Aim of the exercise: For this task, extract exactly the lines of the data below, from the line containing "Given: Open author Kaman Chan Kim" through the last one, with pictures left out.

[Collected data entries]
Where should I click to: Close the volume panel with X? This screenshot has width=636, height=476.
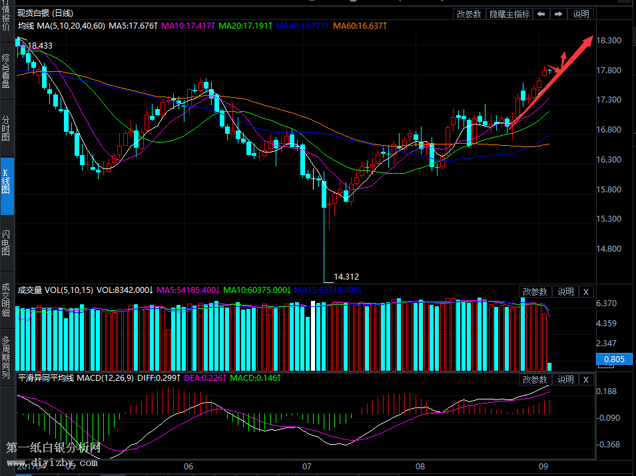[585, 292]
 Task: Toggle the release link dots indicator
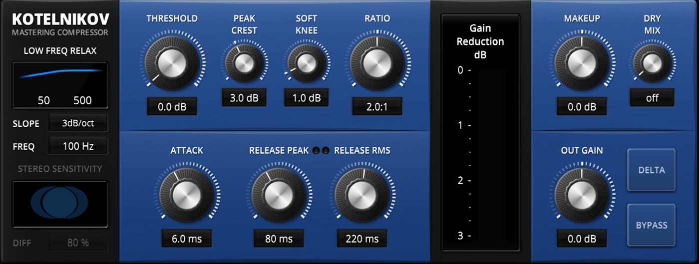click(x=321, y=150)
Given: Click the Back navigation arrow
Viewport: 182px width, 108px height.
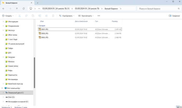Looking at the screenshot, I should click(3, 9).
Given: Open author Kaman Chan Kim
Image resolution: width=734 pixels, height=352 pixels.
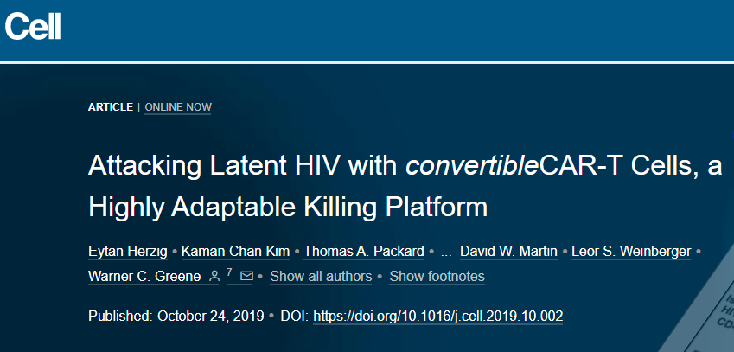Looking at the screenshot, I should (x=235, y=252).
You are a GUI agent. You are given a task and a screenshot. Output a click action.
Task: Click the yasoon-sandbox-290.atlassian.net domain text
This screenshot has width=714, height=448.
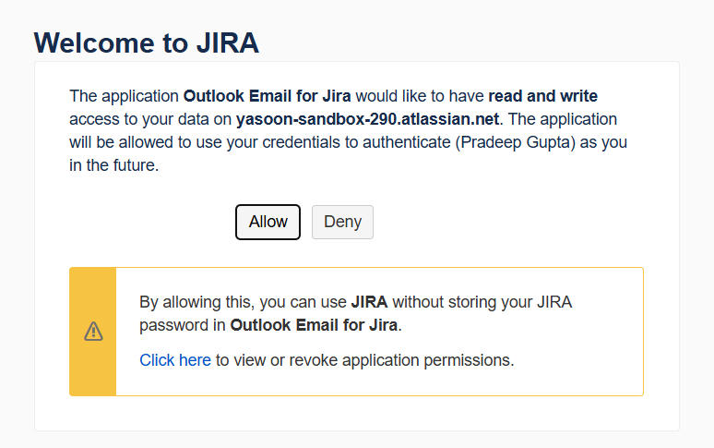[x=368, y=119]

Answer for this exercise:
Given: Open author Kaman Chan Kim
Image resolution: width=734 pixels, height=352 pixels.
Looking at the screenshot, I should (x=235, y=252).
You are a GUI agent. You are given a task and a screenshot. Output a click action.
Task: Click the yasoon-sandbox-290.atlassian.net domain text
This screenshot has width=714, height=448.
[x=368, y=119]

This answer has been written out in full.